TASK:
In the records below, find the line holding "You are a computer-use"; copy it and every line after it to the end, omitting all images.

Collected data entries:
+===+
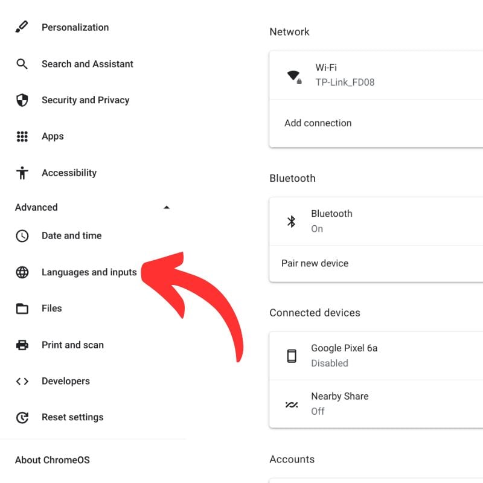Click the Apps grid icon
Viewport: 483px width, 483px height.
click(22, 136)
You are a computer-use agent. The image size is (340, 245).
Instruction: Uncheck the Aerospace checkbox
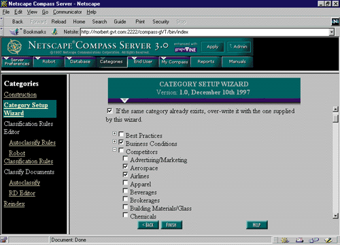pyautogui.click(x=125, y=166)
+===+
REPLY TO THE EXERCISE:
You are a computer-use agent. The image size is (340, 245).
Instruction: Uncheck the Aerospace checkbox
pyautogui.click(x=125, y=166)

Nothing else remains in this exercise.